El asesinato fue una venganza de González contra su expareja, que según la Fiscalía era víctima desde hace tiempo de “un ciclo de violencia”. Ella le preguntó el domingo por la hora de regreso del niño y él le respondió que revisase una grabación que había dejado en la casa familiar. “Me pidió buscar una USB que dejó en un muro del baño de mi casa, en ella había un video en el que él me confirmaba que iba a asesinar a mi hijo y después se iba a matar él”, contó Consuelo Rodríguez en ese entonces a Blu Radio.

Ella se desesperó y comenzó la búsqueda. Él, finalmente, le mandó un mensaje con la foto, la hora del asesinato y la forma en la que lo mató. Le dejó claro que el hijo que compartían había sido asesinado como parte de una venganza: “Ahora si puedes disfrutar sola con Edilson y Wesly, sin Tricitico ni mucho menos yo. Felicidades”.

La policía interceptó a González unos días después del suceso, cerca de Nilo (Cundinamarca). Él trató de sobornar a los uniformados, sin éxito. Quedó detenido y un fiscal de Tolima lo imputó con el cargo de delito de homicidio agravado.
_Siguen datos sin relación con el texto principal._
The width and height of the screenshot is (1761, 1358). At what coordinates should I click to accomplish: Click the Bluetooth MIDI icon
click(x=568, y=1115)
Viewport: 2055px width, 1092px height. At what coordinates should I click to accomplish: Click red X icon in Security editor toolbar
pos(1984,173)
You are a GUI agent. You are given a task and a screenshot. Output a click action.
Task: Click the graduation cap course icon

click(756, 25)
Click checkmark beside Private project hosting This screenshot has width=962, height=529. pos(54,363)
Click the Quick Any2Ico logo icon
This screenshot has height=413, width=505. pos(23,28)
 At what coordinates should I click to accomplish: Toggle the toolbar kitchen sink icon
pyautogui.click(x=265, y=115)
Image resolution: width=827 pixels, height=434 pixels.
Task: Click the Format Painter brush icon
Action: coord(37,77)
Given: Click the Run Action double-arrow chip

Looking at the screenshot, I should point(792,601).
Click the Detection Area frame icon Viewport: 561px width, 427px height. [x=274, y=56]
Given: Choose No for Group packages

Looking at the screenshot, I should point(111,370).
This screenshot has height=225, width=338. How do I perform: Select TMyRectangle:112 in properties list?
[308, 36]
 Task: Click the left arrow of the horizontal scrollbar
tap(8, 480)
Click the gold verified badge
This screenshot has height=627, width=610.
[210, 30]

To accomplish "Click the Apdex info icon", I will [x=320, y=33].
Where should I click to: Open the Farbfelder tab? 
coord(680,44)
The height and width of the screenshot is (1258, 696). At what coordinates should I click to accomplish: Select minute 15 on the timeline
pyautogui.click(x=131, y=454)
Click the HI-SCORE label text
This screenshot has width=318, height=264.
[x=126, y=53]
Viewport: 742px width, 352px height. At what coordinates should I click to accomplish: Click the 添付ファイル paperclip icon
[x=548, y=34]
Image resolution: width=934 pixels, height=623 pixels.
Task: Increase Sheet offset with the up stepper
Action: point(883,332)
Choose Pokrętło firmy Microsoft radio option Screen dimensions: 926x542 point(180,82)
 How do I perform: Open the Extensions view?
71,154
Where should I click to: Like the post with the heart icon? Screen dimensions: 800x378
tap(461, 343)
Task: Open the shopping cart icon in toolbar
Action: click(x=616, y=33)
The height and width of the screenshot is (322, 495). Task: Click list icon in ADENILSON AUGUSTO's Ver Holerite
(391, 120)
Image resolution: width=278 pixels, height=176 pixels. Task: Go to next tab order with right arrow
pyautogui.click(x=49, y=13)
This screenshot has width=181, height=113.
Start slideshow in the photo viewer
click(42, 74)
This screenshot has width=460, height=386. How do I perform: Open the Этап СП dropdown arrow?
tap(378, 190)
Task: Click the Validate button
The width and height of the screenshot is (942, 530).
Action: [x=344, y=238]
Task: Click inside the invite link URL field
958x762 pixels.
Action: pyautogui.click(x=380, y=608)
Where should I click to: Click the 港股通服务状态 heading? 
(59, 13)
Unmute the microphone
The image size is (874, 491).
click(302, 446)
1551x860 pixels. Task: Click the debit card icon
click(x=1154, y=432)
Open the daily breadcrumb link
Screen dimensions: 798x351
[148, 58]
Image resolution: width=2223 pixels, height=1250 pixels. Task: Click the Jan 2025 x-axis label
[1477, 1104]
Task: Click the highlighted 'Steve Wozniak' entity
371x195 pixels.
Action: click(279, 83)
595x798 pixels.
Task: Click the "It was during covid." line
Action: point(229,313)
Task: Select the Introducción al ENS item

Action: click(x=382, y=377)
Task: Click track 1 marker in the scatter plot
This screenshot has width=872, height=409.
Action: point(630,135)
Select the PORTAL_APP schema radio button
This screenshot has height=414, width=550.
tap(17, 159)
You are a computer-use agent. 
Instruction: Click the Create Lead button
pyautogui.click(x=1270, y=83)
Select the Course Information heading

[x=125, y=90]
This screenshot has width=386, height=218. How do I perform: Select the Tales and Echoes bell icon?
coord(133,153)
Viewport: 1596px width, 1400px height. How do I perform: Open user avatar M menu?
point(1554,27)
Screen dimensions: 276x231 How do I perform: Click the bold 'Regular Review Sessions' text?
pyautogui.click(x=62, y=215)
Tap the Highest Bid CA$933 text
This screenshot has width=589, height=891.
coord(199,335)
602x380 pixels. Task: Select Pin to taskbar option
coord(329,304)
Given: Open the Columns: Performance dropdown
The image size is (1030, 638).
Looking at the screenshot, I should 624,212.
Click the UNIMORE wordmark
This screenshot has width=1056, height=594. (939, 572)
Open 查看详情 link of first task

El juzgado consideró el agravante de que el niño fuera hijo del agresor, lo que demuestra “una intensidad más elevada en el dolo”. Ha establecido una pena de 45 años de reclusión en un centro que deberá definir el servicio penitenciario.

Para la Fiscalía, es una sentencia sin precedentes porque reconoce la violencia vicaria. Este término fue acuñado en 2012 por la psicóloga clínica y forense argentina Sonia Vaccaro para referirse a la violencia que ejerce un hombre contra una mujer “utilizando como objetos a las hijas o hijos, para dañarla”. La agresión se ejerce a través de personas que tienen un significado especial para la víctima, según explicó Vaccaro el año pasado en una entrevista con EL PAÍS. Hay diferentes grados, desde hablar mal de la madre delante de los niños hasta, en casos extremos, el asesinato.